El otro día estuvo la reina Sofía en Córdoba y, entre las muchas personas que saludó en sus visitas, estaban mis padres. Después, cuando vi las fotos que me mandaron –en las que coincidieron, además, con la presidenta de la Junta, Susana Díaz, también presente-, sentí algo un poco difícil de explicar. Era como una mezcla de orgullo y extrañeza, como algo satisfactorio que no te terminas de creer pero que es tan real como las imágenes en las que, mi padre sobre todo, está hablando como si tal cosa con nuestra monarca.
Pero, sobre todo, lo que he pensado –y pienso-, es en lo sola que debe haberse encontrado doña Sofía durante tantos años compareciendo con un señor, su marido, del que luego se han sabido cosas como que, según han publicado compañeros de profesión cercanos a la familia real, no solo no ha dejado de tener amantes durante su matrimonio sino que, más allá, a su mujer casi ni la soportaba. Un poco lo que venía a decir Antonia San Juan en su famoso monólogo de la madre de Mari, casada con uno al que ni habla pero a quien, por esos vínculos indisolubles de antes, está unida de por vida.
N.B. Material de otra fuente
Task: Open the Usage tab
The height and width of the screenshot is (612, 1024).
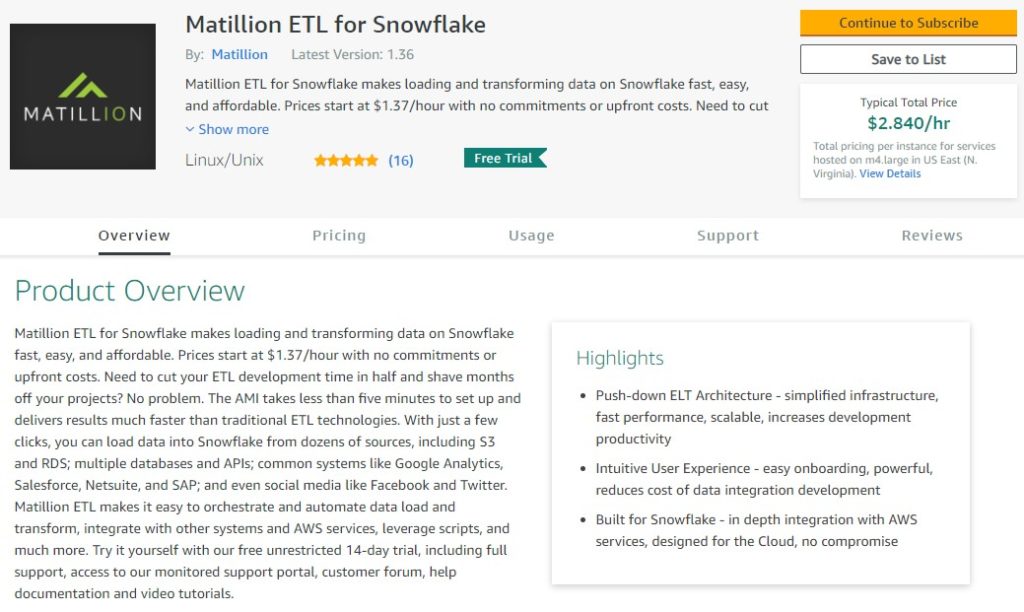Action: coord(531,236)

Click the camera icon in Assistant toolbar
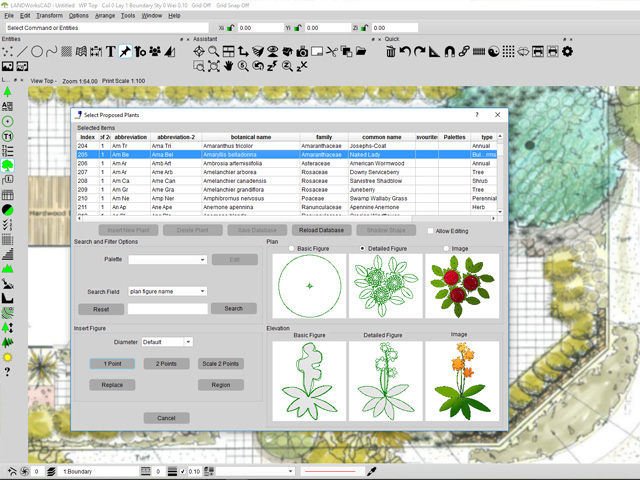(302, 51)
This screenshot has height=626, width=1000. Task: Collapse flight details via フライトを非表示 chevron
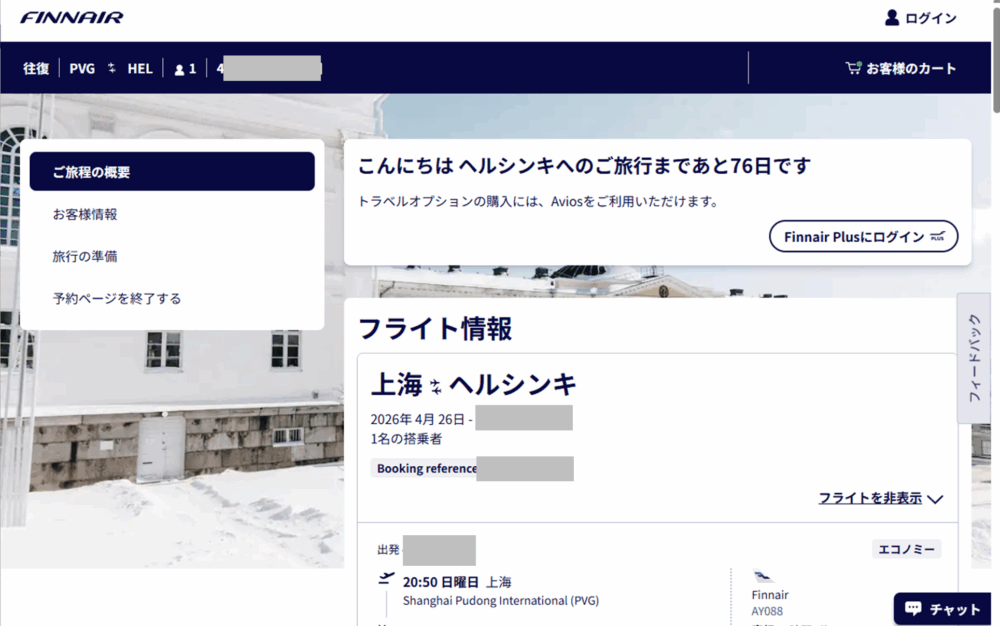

Ahora más que nunca he aprendido que no se puede regalar tu presencia a quien no la valora, entregar tu lealtad y amar a alguien que no merece la pena. Es gente que, al final, termina quedándose sola, participando en cacerías de animales o personas para contar victorias que le permitan olvidar el que es su mayor fracaso: no saber querer a nadie.